Friends might remember me having a rant a few months ago when my employment status was altered on an application form. I had listed my occupation as "stay at home mum" and the person taking my form crossed it out and wrote "housewife." I had a similar experience recently when applying for a library card. I had the option of ticking a number of boxes in the employment section of the form and the only category that applied to me was again, "housewife." I could've lied on either of these forms and declared myself to be a professor of physics or a self-employed entrepreneur because it's really nobody's business what I do with my time. But I do like to be honest on official documents, especially as we are living very close to the PRC, and you never know who's paying attention.
I strenuously object to being labelled a "housewife" and I apologise if any of you out there wear that term with pride. I mean no offence, I just feel that it's a very outdated term. It instantly evokes images of 1950's wives greeting their husbands with slippers and the day's papers, keeping the kids busy while hoovering and cooking three-course gourmet meals every night. The term itself implies that we're tied to the house in some way, that rather than being a conscious decision, staying at home is our "ball and chain." I'd like to believe that our mothers and grandmothers burnt their bras in the 70's so that staying at home could be a choice for women today. I think it bothers me so much here in Hong Kong because a number of their laws and rules in relation to marriage and family are quite archaic, so it stands to reason that their definition of a housewife is as outdated as mine. There is no recognition of any relationship outside of a marriage between a man and a woman. There is no such thing as de facto status, let alone acknowledgement of a gay marriage. If an expat man is working in Hong Kong, his partner is not eligible for a "dependent" visa unless they get married or she finds an employer to sponsor her. I also object to being labelled a "dependent" but that's another story. We have also had friends here who have had to prove they were married before undergoing fertility treatment. It seems you're not entitled to start a family unless you're officially husband and wife. I might feel differently about being called a housewife in a country with more liberal views, but the limitations placed on what constitutes a family here has me on the warpath.

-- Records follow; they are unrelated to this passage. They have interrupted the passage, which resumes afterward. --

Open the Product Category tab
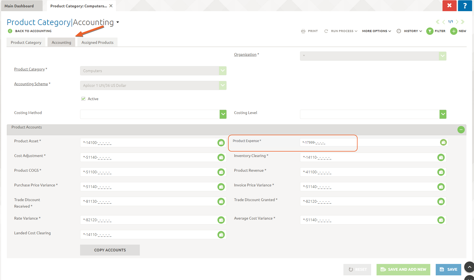The width and height of the screenshot is (474, 280). [26, 42]
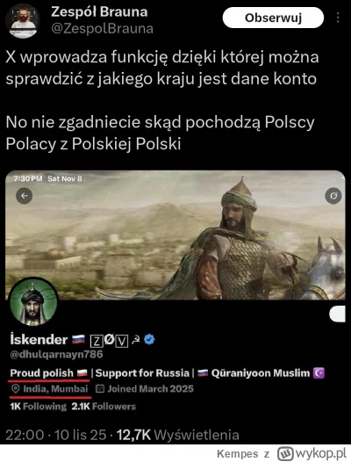This screenshot has height=462, width=351.
Task: Click the Russian flag next to İskender
Action: pos(78,339)
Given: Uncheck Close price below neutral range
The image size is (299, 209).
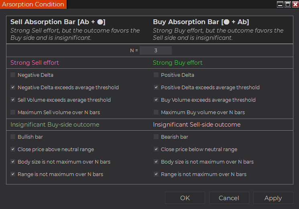Looking at the screenshot, I should (157, 150).
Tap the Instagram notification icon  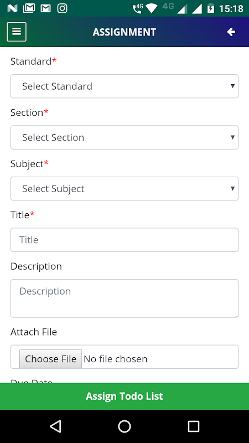(x=62, y=8)
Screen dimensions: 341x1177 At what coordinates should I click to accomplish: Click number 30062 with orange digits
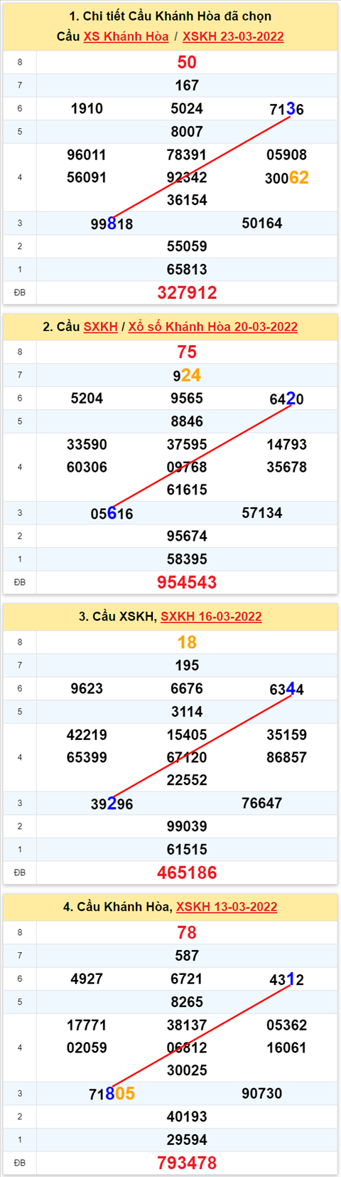pyautogui.click(x=286, y=178)
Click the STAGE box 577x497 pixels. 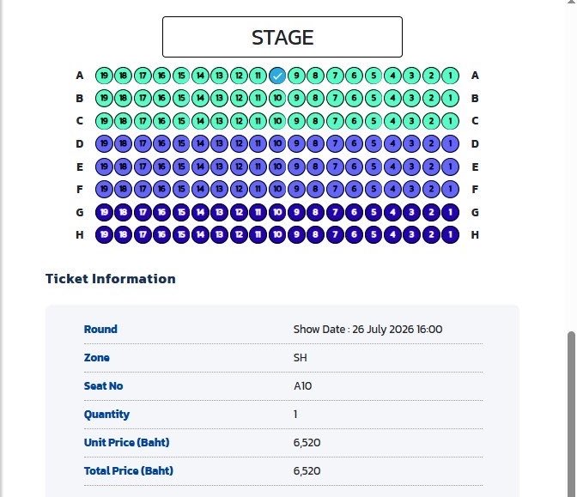[282, 37]
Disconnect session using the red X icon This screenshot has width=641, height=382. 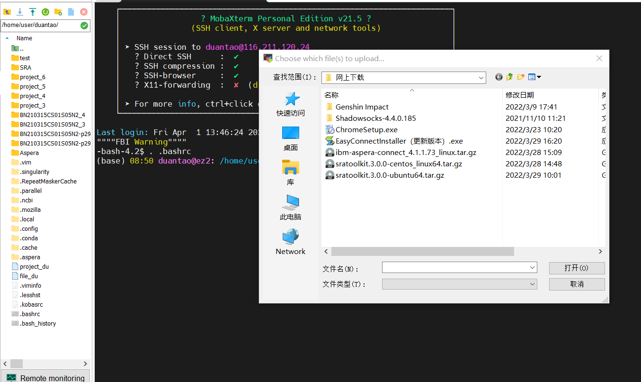click(x=84, y=12)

My husband told me recently that he thinks the only women who don't like the term are housewives themselves. He also suggested that I come up with another, more corporate sounding term, like "Manager of Domestic Affairs." He wasn't taking me seriously at the time, but I do quite like the sound of that. I can't imagine how well that would go down with the bank manager or the immigration office in HK, but it does sound infinitely more important than "housewife," and is probably a much more accurate reflection on what it is we stay-at-home mums actually do. We're not just mums; we're nurses, pharmacists, cleaners, managers, taxi drivers, chefs, teachers, entertainers, diplomats, and jugglers. We work 24 hours a day, 7 days a week, without holidays or annual bonuses. I don't know many CEO's that work under those conditions.
Since becoming a parent I definitely feel as if I'm managing the household and I have become a lot more organised. I have a calendar on the fridge which outlines every member of the household's movements for the whole month; playgroup, work, doctor's appointments, social engagements, everything is on there. Partly because I have a tendency to forget things if I don't write them down, but also because we're so very busy these days. I may not do the housework myself every day but I do make sure that someone does it, and that it's done to my high standards. And I do it myself on weekends. I also do the grocery shopping, plan meals for the three of us and make sure that we all have clothes to wear, as well as buying all of J's nappies and our cleaning products online. I know where my husband will be and when he is working, even when he doesn't. I have J's routine down to a fine art and I organise 99% of our get-togethers with friends. If I left that job to my husband we wouldn't have any friends!
I'm aware that I may sound like I'm running a small dictatorship, but I'm sure the parents among you completely understand. I do take my role as "Manager of Domestic Affairs" very seriously but only because I enjoy it so much. If I wasn't so organised and engaged I'm afraid I might be bored at home all day. As it is, I love what I do. J is teething at the moment and hasn't been sleeping well at all. He woke up crying several times last night, and even though there were times when my husband got up to him, the only thing that calmed him down was a cuddle with his Mummy. Despite the sleep deprivation, there was nothing else I would rather do, and I don't think there's a label big enough for that kind of commitment.